(Beginning of LISTED RECORDS)

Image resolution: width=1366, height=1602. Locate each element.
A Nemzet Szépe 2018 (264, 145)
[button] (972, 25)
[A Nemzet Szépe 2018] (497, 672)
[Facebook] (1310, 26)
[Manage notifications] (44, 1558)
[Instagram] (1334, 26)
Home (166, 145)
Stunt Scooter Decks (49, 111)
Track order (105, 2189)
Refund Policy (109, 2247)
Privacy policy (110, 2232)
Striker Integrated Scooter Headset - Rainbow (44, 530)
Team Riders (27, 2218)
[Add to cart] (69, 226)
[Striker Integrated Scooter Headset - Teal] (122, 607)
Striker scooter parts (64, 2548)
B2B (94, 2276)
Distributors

(End of LISTED RECORDS)

ASSIGNMENT
Once you have identified the lines above that contain "Integrated", copy each of them.

EXPECTED OUTPUT
Striker Integrated Scooter Headset - Rainbow (44, 530)
[Striker Integrated Scooter Headset - Teal] (122, 607)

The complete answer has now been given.